═══ EXCERPT PROVIDED ═══

Old Habits Die Hard
I’m just a plainspoken Colorado criminal defense lawyer, but the way I see it…
Slavery is illegal in every country of the world. The last slave nation on earth, Mauritania, abolished the practice in 1981. But in 2014, scattered around the planet, and including in the United States, are twenty million slaves.
Twenty million.
That’s a big number. Every living soul in the state of New York. Every man, woman, and child in Australia. Every one, sold into sex, both children and adults, or forced to work through fraud, coercion or threat of violence.
It’s Twelve Years a Slave in our own time.
The Trafficking in Persons Report, published last month by this country’s Department of State, tells the stories of a few of these people:
• Of a twelve-year-old Cambodian girl whose mother took her to a local hospital to get a “certificate of virginity” so that she could be sold to pay a family debt.
• Of a U.S. runaway and the man who promised to help her and pimped her out instead, beating and threatening to kill the teenager when she refused any man forced upon her.

═══ DATA EXTRACT ═══

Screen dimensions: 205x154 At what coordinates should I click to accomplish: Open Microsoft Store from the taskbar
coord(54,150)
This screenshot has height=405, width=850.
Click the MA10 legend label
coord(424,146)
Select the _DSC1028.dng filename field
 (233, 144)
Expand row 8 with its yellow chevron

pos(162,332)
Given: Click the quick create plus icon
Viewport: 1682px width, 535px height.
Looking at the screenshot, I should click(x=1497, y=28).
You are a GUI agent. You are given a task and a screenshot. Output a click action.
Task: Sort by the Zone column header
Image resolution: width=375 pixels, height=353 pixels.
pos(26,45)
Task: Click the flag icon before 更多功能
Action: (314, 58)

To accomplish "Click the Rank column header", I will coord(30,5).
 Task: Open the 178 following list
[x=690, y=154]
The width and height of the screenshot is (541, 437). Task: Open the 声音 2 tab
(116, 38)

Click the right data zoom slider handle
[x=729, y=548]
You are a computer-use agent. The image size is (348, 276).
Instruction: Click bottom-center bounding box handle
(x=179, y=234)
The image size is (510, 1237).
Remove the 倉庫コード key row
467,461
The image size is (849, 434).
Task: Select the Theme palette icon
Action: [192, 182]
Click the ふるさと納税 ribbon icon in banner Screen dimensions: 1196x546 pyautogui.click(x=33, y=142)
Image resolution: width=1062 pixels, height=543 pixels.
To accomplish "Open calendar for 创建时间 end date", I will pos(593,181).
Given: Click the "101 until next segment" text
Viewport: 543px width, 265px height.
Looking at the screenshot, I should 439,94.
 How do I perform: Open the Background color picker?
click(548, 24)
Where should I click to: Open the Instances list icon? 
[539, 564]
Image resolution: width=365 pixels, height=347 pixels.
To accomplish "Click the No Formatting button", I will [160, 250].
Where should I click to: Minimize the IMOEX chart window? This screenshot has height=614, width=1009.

═══

### TASKS TO PERFORM
[A] In the essay on modern slavery, rewrite everything from "That’s a big" down to "threat of violence.", substituting "Canada" for "Australia".
[B] Answer these questions using the essay on modern slavery:
(i) Which nation was the last on earth to abolish slavery, and in what year?
(ii) Which department published the Trafficking in Persons Report?
(iii) For what purpose was the twelve-year-old Cambodian girl to be sold?
[C] Write the next part of the essay on modern slavery, picking up after its final sentence.

### ANSWER SECTION
[A]
That’s a big number. Every living soul in the state of New York. Every man, woman, and child in Canada. Every one, sold into sex, both children and adults, or forced to work through fraud, coercion or threat of violence.

[B]
(i) Mauritania, in 1981.
(ii) The Department of State.
(iii) To pay a family debt.

[C]
• Of an Indian Cinderella sold for her labor to an upscale Brahmin family who kept her locked up and rewarded her labors not with cash but with regular violent beatings.
• Of a boy inflamed by the stories of his cousin of a job to be had that would pay him in chunks of gold in the mining region of Peru, then forced to work eight months to pay off his cousin’s ”recruiting fee.”
• Of an unpaid Filipina housecleaner sold from house to house (eleven houses in all) in Saudi Arabia, beaten so severely at the last house she was deemed unsuitable for “work” and deported back home.
There are more, but the stories don’t tell the whole of it. Often these slaves are arrested by police for the things they are forced to do, then jailed, then prosecuted because police and prosecutors are trained to see the crime and not the “criminal,” then convicted, then jailed again. The State Department report acknowledges this is common practice in our own justice system.
Sometimes, police moonlight as security for the very businesses that engage in human trafficking, a kind of double protection for the traffickers because one cop tends to look away from the actions of a fellow officer.
And all this goes on with the full knowledge of the governments of the world, a fair number of which don’t care and some of which at least tolerate, if not encourage, the traffic. Hell, some congressmen, senators, and even presidents of our world nations — again including the United States — are beneficiaries of human trafficking.
The United States, where every year 100,000 children are trafficked for sex, says all these nations need to do more to curb the trade.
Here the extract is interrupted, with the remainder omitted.